Jerkbaits are made to suit many different needs and they all have different features. Some float, some sink, some are neutral and the degree to which each one does so varies. They also come in different sizes and colors with a multitude of options available for customization. This all makes the selection, let alone use, of a jerkbait an often daunting and difficult experience. It really doesn’t have to be though. Once you have broken through the initial learning curve of jerkbaits you’ll be using them all the time.
Defining the jerkbait
Despite all the variety available for jerkbaits there is still a basic definition to be followed. For one, jerkbaits get their name because of the way that they are fished. Instead of reeling the lure in you move the rod in short and long jerks between long pauses to give the jerkbait that occasionally twitchy look of a dying fish. To best achieve this technique then, there are certain baits that have been designed to do this best under certain conditions.
The baits themselves come as hard baits and soft baits. The soft baits are relatively new, ultimately have the same effect, but require different tackle and technique. For that reason, we are only going to cover the much more common hard jerkbaits here.
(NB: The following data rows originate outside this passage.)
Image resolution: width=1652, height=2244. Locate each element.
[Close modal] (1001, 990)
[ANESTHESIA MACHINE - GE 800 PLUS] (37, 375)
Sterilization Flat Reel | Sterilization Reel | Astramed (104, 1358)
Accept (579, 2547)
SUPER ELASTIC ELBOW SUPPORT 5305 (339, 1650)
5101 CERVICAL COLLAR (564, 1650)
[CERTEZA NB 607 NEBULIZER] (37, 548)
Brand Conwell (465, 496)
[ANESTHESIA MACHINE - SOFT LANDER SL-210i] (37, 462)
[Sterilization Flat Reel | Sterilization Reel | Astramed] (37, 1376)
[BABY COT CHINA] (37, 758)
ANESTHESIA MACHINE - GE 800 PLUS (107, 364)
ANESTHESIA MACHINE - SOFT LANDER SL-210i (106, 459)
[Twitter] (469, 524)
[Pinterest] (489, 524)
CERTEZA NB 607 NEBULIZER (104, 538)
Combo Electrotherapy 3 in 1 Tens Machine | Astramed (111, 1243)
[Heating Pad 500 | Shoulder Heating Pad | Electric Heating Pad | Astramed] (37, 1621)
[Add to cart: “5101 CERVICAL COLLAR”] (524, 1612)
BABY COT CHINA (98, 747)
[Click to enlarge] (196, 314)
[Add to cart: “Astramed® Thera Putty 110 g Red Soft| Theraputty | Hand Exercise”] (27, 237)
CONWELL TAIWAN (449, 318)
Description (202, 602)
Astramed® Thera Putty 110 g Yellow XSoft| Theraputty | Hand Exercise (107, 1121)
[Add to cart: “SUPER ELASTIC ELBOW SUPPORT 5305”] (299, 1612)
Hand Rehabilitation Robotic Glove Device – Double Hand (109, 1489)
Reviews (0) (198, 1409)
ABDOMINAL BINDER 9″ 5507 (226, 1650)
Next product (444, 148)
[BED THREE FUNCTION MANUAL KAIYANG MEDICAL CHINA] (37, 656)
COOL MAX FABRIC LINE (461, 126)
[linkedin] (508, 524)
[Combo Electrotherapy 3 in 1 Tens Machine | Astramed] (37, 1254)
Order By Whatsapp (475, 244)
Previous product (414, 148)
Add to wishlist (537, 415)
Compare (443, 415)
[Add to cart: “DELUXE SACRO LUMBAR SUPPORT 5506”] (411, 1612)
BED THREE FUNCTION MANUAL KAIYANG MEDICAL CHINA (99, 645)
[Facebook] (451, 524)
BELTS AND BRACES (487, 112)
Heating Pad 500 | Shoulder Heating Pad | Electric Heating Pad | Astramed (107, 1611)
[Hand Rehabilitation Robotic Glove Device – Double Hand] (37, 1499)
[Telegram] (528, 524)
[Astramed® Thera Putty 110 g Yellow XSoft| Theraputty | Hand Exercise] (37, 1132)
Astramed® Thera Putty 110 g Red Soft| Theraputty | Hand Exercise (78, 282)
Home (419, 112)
These baits are always long and slender and come equipped with a lip that helps pull them under the water. Typically these come as one solid piece, fitted with two or three treble hooks, and designed to float high and level in the water.
A jerkbait can be fished at varying depths, at different times of the year, in very different water conditions, and for different types of fish. This is where all the variety comes in. The hard-bodied, level floating, lipped bait that is fished in a pause, jerk, pause type style is the quintessential jerkbait. From there you can go wild.
Getting started with jerkbaits
To be proficient with jerkbaits there are two things you need to know how to do. The first one is understanding what type of jerkbait you need for the situation at hand. The second is understanding how to use it. If you can pick the right jerkbait and then use it properly you will almost certainly land a fish. Here we will cover the basics of how to do that.
Selecting the jerkbait you need
If you have looked at a selection of jerkbaits in a store you’ll know that it can be challenging to know where to start. For such a simple lure there is quite the variety. That’s ok though because we will cover the essential checklist that you need to think through when making your selection. That will streamline the process. The important variations are in size, running depth, action, material, and color. You can start with these and then branch out from there.
For size what you are really looking at is the length and profile of the jerkbait. Keep in mind that you are trying to mimic whatever your targeted fish is eating. Depending on location and time of year this will change. If the baitfish are younger and smaller then you’ll probably want a smaller jerkbait, if they are older and larger you’ll want the opposite. For the average jerkbait situation many anglers prefer a 3 to 5-inch jerkbait for bass. Some folks lean towards the longer end to accommodate three treble hooks instead of three.
At spawn and at times when fish are sitting shallow and behaving un-aggressively you are better suited to use smaller jerkbaits. When looking at the profile and girth of the jerkbait you need to consider water conditions. If the water is very clear you should use a more slender jerkbait. If the water is murkier though a bulkier jerkbait is better. The rule that supersedes all of this is when in doubt, ask. Locals and jerkbait aficionados can always help guide you.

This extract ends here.